How-to: Process Data using Morphlines (in Kite SDK) by Janos Matyas.
From the post:
SequenceIQ has an Apache Hadoop-based platform and API that consume and ingest various types of data from different sources to offer predictive analytics and actionable insights. Our datasets are structured, unstructured, log files, and communication records, and they require constant refining, cleaning, and transformation.
These datasets come from different sources (industry-standard and proprietary adapters, Apache Flume, MQTT, iBeacon, and so on), so we need a flexible, embeddable framework to support our ETL process chain. Hello, Morphlines! (As you may know, originally the Morphlines library was developed as part of Cloudera Search; eventually, it graduated into the Kite SDK as a general-purpose framework.)

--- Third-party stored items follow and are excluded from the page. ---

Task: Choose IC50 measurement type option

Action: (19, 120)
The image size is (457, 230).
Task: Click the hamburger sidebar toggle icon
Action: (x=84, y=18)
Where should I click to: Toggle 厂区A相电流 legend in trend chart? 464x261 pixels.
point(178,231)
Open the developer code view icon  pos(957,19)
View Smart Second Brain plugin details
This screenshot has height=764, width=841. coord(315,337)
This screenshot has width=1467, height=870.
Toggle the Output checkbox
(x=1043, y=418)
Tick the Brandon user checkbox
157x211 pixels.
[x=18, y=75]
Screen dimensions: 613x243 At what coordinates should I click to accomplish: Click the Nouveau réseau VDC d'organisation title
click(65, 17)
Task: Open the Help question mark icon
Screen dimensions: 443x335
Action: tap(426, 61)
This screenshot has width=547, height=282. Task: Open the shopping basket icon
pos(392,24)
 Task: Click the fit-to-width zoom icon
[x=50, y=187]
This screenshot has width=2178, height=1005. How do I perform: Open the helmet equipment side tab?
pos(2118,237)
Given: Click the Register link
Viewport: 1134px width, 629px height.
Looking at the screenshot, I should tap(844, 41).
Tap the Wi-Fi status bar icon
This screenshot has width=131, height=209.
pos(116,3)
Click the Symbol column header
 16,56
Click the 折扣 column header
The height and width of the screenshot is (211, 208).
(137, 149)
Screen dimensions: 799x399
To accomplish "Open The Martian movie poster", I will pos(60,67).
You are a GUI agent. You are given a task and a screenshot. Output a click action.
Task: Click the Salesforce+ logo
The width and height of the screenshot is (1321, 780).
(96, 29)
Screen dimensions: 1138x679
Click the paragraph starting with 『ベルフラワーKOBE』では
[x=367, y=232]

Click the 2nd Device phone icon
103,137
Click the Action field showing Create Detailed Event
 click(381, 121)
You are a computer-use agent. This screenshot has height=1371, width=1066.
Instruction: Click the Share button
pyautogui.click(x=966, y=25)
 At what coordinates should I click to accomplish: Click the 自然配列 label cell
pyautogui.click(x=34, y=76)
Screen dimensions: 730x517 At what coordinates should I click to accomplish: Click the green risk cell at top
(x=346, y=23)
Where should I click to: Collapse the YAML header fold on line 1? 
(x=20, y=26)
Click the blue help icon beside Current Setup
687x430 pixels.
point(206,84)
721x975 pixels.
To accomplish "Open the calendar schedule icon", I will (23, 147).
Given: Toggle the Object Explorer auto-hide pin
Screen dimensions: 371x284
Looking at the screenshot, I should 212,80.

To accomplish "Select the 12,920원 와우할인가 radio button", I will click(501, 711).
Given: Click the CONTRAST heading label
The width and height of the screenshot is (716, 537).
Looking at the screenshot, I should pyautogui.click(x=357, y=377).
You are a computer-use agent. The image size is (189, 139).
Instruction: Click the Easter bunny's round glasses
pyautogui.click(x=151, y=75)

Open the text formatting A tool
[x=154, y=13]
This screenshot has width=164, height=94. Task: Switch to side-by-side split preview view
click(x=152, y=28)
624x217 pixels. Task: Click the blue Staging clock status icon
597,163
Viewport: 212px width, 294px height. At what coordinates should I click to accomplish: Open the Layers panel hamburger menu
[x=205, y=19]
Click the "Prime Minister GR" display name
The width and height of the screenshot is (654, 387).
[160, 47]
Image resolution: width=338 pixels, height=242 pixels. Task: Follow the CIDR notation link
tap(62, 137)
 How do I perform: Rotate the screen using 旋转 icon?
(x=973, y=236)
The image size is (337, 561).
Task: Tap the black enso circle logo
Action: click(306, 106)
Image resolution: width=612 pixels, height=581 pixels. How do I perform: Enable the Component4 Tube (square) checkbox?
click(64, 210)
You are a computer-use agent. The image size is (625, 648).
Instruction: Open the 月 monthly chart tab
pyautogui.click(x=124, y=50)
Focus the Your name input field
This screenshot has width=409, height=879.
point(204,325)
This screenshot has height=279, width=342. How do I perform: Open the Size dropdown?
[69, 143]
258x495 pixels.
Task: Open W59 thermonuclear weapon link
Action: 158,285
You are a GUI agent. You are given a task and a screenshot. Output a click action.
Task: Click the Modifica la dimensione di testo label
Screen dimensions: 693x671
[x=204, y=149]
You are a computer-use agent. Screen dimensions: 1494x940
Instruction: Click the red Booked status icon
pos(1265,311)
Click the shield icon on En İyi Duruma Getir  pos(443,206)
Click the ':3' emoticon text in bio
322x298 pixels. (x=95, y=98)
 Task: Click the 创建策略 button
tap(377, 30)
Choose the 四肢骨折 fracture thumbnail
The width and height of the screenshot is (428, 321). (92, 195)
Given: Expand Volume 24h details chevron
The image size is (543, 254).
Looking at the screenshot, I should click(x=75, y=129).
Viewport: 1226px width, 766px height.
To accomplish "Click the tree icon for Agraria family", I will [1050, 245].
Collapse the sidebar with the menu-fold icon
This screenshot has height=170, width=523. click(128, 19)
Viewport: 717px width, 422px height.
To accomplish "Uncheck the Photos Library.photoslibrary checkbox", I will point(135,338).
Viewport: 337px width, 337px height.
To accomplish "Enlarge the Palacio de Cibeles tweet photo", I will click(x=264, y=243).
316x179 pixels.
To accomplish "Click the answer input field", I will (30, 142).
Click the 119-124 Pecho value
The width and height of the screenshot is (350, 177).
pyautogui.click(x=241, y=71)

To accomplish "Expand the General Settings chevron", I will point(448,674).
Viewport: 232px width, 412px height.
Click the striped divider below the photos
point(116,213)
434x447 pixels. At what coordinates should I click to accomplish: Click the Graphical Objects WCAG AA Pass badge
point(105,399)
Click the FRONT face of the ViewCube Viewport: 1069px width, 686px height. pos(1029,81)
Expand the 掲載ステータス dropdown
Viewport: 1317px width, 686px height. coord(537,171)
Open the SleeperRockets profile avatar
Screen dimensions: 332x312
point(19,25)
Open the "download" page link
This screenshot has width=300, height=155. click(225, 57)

To define a Morphline transformation chain, you need to describe the steps in a configuration file, and the framework will then turn into an in-memory container for transformation commands. Commands perform tasks such as transforming, loading, parsing, and processing records, and they can be linked in a processing chain.
In this blog post, I’ll demonstrate such an ETL process chain containing custom Morphlines commands (defined via config file and Java), and use the framework within MapReduce jobs and Flume. For the sample ETL with Morphlines use case, we have picked a publicly available “million song” dataset from Last.fm. The raw data consist of one JSON file/entry for each track; the dictionary contains the following keywords:
A welcome demonstration of Morphines but I do wonder about the statement:
Our datasets are structured, unstructured, log files, and communication records, and they require constant refining, cleaning, and transformation. (Emphasis added.)
If you don’t have experience with S3 and this pipleine, it is a good starting point for your investigations.